Через некоторое время она ему говорит:
– Эти идиоты точно доведут народ до четвертой русской революции!..
Тот молчит.
Воротясь домой, Соня Пароходова первым делом приняла ванну, надела черное короткое платье чулком и, манкируя опасностью простудиться, вышла проветриться на балкон. Солнце уже садилось на кособокие крыши Козихинских переулков, явственно пахло гарью, напротив знакомый сумасшедший говорил дикую речь, вытянув правую руку в направлении Тишинского рынка, по карнизам расхаживали колченогие сизари. Соня Пароходова печально вздохнула, вернулась в комнаты, налила себе рюмочку
– Кать, это ты?
– Представь себе, я, - донеслось как-то неверно, точно уж очень издалека.
– Телефон ты так и не починила.
– Так мы же затеяли завтра его чинить!..
– А где ты была около семи часов вечера?
– Ездила к Михайлику смотреть настоящие вологодские кружева.
– Ну и как?
– В общем, факультативное зрелище, можно было и не смотреть.
– А этот козел звонил?
– Какой козел?..
– Ну, бухгалтер твой недоделанный.
– Перед самым закрытием позвонил.
– И чего он вообще себе думает?
– Он думает, что я дурочка и меня можно держать на телефонном проводе, как на укороченном поводке.
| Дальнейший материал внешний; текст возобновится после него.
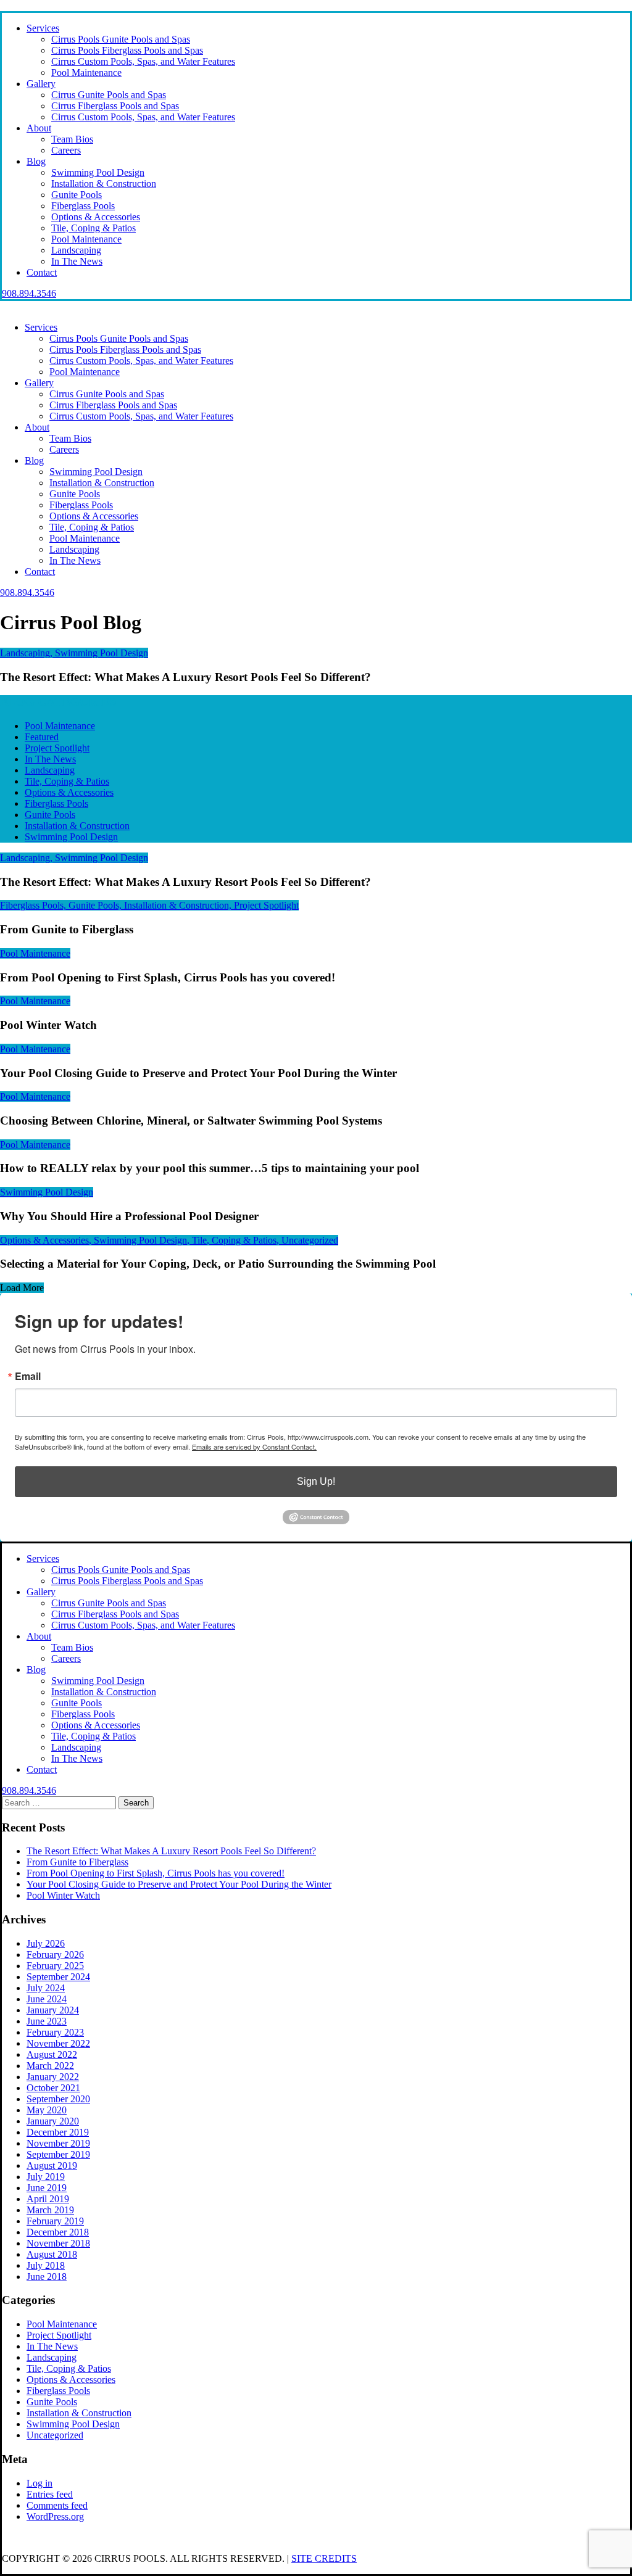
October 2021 (53, 2088)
Самое интересное, что замуж за него я в любом случае не пойду.
– Из-за сахарного диабета?
– Нет, я просто замуж для галочки не пойду...
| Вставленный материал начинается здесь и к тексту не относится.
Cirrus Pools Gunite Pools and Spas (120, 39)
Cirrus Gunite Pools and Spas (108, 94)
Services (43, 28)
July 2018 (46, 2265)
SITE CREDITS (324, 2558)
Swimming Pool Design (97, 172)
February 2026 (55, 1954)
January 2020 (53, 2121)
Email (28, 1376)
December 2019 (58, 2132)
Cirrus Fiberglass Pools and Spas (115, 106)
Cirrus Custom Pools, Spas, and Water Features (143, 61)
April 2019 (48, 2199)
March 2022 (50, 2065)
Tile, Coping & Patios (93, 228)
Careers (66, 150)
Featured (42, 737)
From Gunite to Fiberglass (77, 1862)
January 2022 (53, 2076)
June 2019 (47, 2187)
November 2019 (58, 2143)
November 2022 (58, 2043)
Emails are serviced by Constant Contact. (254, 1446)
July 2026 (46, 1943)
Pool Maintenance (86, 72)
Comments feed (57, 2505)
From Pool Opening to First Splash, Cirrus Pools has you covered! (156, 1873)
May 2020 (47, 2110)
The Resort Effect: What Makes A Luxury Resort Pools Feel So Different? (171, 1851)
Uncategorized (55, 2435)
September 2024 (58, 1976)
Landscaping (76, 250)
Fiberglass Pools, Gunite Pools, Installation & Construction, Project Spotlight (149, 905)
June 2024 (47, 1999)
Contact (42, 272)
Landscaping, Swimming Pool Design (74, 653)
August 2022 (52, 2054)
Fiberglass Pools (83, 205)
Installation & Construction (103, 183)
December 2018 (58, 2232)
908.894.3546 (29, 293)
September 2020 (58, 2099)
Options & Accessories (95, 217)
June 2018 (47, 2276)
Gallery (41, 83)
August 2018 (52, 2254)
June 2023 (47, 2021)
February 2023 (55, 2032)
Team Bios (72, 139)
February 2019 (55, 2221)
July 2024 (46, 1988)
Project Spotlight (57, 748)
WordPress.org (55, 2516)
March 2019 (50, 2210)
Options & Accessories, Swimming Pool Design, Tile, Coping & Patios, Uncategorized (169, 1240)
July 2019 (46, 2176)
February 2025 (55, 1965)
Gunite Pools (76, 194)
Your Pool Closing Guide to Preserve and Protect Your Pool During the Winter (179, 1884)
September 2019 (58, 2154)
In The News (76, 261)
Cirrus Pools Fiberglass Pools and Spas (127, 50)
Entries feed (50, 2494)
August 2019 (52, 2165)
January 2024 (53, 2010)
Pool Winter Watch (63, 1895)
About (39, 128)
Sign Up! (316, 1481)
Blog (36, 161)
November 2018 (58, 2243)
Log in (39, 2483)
Они еще с полчаса поговорили на общеженские темы, затем Соня Пароходова повесила трубку и подошла к распахнутому окну. Вечер малозаметно перетекал в ночь: звезды еще не прорезались, но небо уже приобрело тот тяжелый сливовый цвет, который в пасмурную погоду обыкновенно предваряет появление звездной сыпи; было в этом небе нечто гнетущее и одновременно намекающее, и Соню Пароходову опять обуяло подозрение на тот счет, что о человеческой жизни у нее сложилось поверхностное впечатление - по крайней мере, она знает о ней не все. Усилием воли отогнав от себя эту ненужную мысль, она немного походила по комнате, потом села за письменный стол и принялась так и сяк крутить старинную керосиновую лампу под колпаком матового стекла. Немного погодя она осторожно сняла колпак, затем отсоединила емкость, полную керосина, подняла ее над головой и всю вылила на себя; в комнате сразу запахло москательной лавкой, и Соня Пароходова поневоле вернулась в детство, в город Ижевск, в двухэтажный мещанский домик, где внизу продавали всякую всячину и в частности керосин. Она взяла в руки картонный спичечный коробок и, чиркая спичками, стала поджигать на себе одежду; то ли керосин был нехорош, то ли он вообще плохо горел на открытом воздухе, но только ей пришлось извести больше половины картонного коробка, прежде чем ее черное платье нехотя взялось розоватым пламенем, которое производило вонючий дым.
Когда уже затрещали волосы на голове, ей подумалось: вот она, другая жизнь, жуткая и неизмеримо значительная уже тем, что она необратимо идет к концу. Кожу на теле так нестерпимо жгло, что Соня Пароходова не помня себя выбежала на лестничную площадку. Несколько секунд она дико озиралась по сторонам, но потом сознание ее помутилось, она упала на ступеньки и покатилась вниз, уже не думая, а как-то ощущая, что теперь она знает все.